→ **TEXTE FOURNI**:
------------------------------------------------
Carmen en Avignon.
Ballade pour un mélomane
Alain Guingal danse avec l’orchestre !
Tandis que Nadine Duffaut attaque de front !
Pour sa dernière production de la saison l’opéra d’Avignon reprenait la production signée par Nadine Duffaut et quelque peu réinventée de celles d’Orange et donnée en ce même théâtre d’Avignon il y a quelques années. Refonte totale dans le ton du misérabilisme.
On note et nous sortons véritablement de la Nouvelle de Mérimée comme du livret original de Meilhac et Halévy avec l’apparition de la mère de Don José nullement distribuée dans la partition originale... pas plus que dans les versions de partitions qui se sont succédées depuis la création de cet opéra en 1875. Que l’on se réfère aux “Dialogues parlés“, dialogues accompagnés de musique ou rajoutés... et même selon certains chefs et metteurs en scène, de versions à couplages fantaisistes.
Donc, un ajout de taille, non pas sensé aller dans le sens de l’histoire, mais plutôt cheminant de pair avec une sorte d’analyse de la psyché de Don José.
Et pour nombre de personnes qui aiment l’œuvre et dont je suis,c’est aller loin. Très loin, mais pourquoi non ? compte tenu d’un personnage brutal ,primitif, émotif primaire n’écoutant que son bas de ceinture qu’il confond avec le cerveau .Et même s’il parle d’honneur ,nous savons qu’il n’y entend rien.ce velléitaire joue les gros bras avec les uns et les autres mais ne sait se dominer.
Donc la voilà ,cette mère exemplaire,sur scène, et à trois reprises. Tout d’abord dans l’encoignure d’une porte coulissante de garage, écrivant assise à une table, la lettre destinée à son fils. Lettre accompagnée d’une bague 1,le tout confié à la “petite“ Micaëla qui se rend à Séville.
Ensuite,deuxième intervention à la mezzanine du garage (sensé représenter la place où chacun passe) 2 .Dressée comme un spectre (déjà) ! elle rapporte tout haut son propre texte sensé être lu murmuré par José .Et ce dernier reprenant la parole pour un propre commentaire puis la promesse lancée en l’air “d’épouser Micaëla, qu’il ne tiendra pas,.Comme pour se protéger de Carmen ?Ultime et misérable paravent psychologique que cette promesse. Juste avant de céder à l’odeur de la fleur,à l’odeur de la femme sensuelle et captivante comme un Jardin oriental ! Un parfum qui s’impose à lui comme le refus d’une médiocre vie de troufion d’une garnison d’imbéciles galonnés !
------------------------------------------------
→ **CONSIGNES**:
A. Traduisez en anglais cette phrase de la critique sur Carmen : « Un parfum qui s’impose à lui comme le refus d’une médiocre vie de troufion d’une garnison d’imbéciles galonnés ! »
B. Recopiez mot pour mot la critique sur Carmen, en commençant par « Donc, un ajout » et en continuant jusqu’à « rend à Séville. ».
Les items n’ont aucun rôle dans ce travail.

→ **DONNÉES FOURNIES**:
------------------------------------------------
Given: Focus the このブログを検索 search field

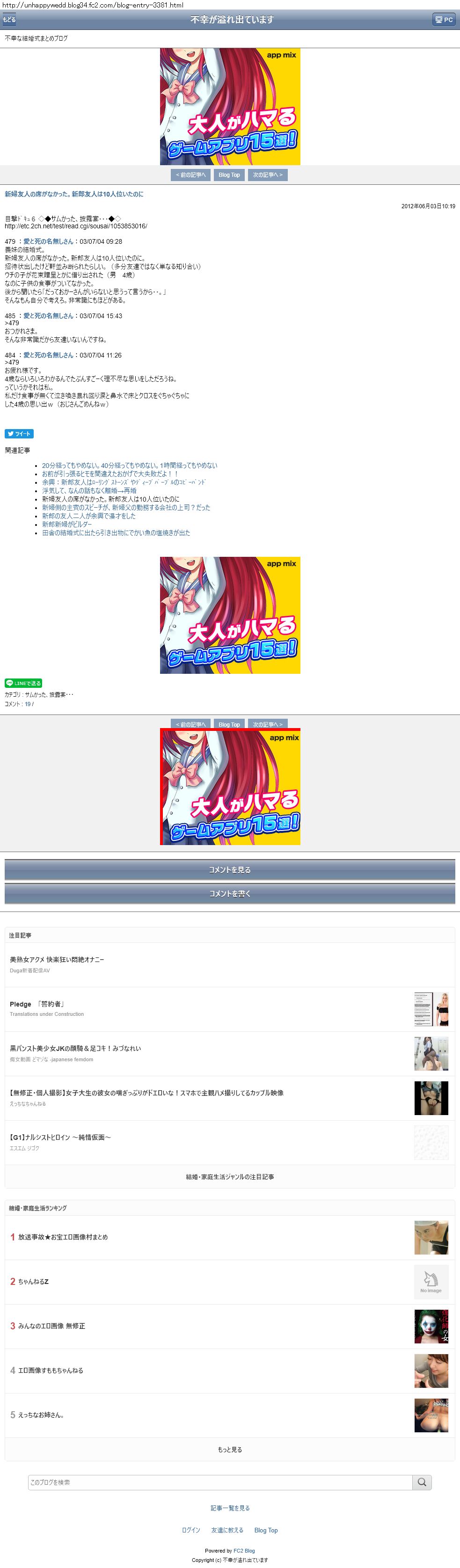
------------------------------------------------
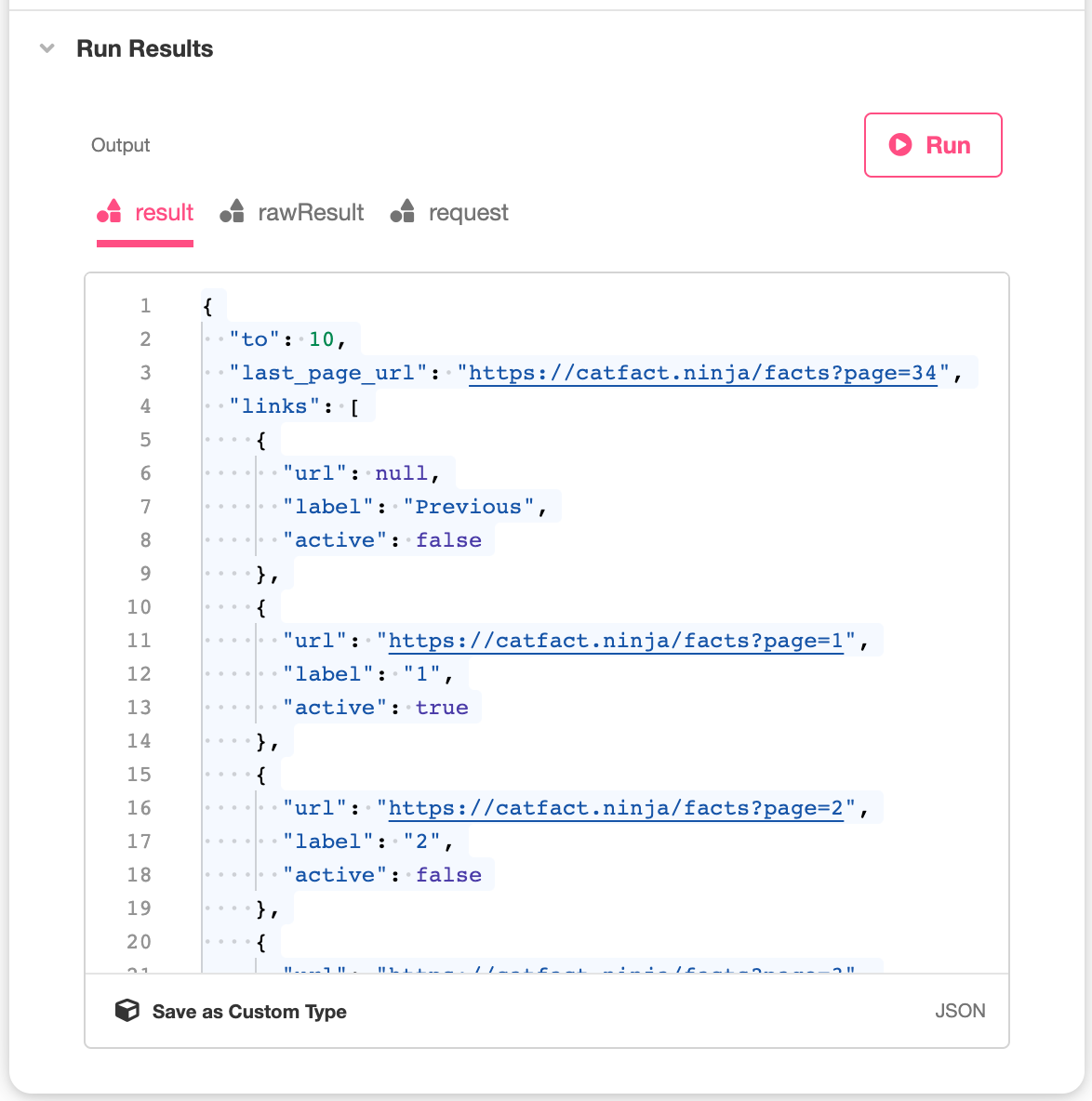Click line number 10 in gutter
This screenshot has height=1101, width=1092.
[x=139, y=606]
------------------------------------------------
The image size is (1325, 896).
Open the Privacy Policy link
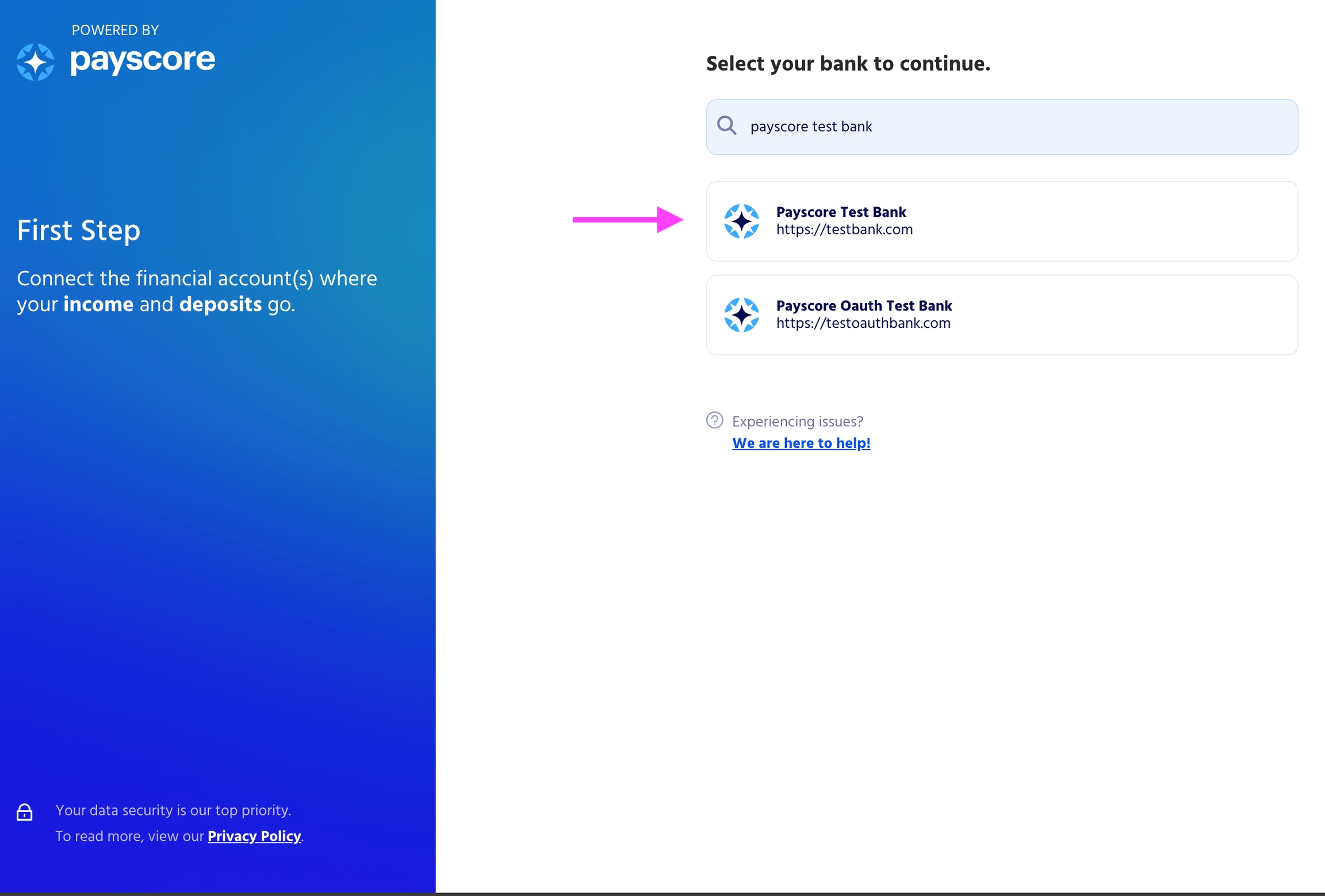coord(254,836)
------------------------------------------------
→ **RÉSULTATS PAR CONSIGNE**:
A. A scent that forces itself upon him like the rejection of a dreary life as a lowly private in a garrison of gold-braided fools!

B.
Donc, un ajout de taille, non pas sensé aller dans le sens de l’histoire, mais plutôt cheminant de pair avec une sorte d’analyse de la psyché de Don José.
Et pour nombre de personnes qui aiment l’œuvre et dont je suis,c’est aller loin. Très loin, mais pourquoi non ? compte tenu d’un personnage brutal ,primitif, émotif primaire n’écoutant que son bas de ceinture qu’il confond avec le cerveau .Et même s’il parle d’honneur ,nous savons qu’il n’y entend rien.ce velléitaire joue les gros bras avec les uns et les autres mais ne sait se dominer.
Donc la voilà ,cette mère exemplaire,sur scène, et à trois reprises. Tout d’abord dans l’encoignure d’une porte coulissante de garage, écrivant assise à une table, la lettre destinée à son fils. Lettre accompagnée d’une bague 1,le tout confié à la “petite“ Micaëla qui se rend à Séville.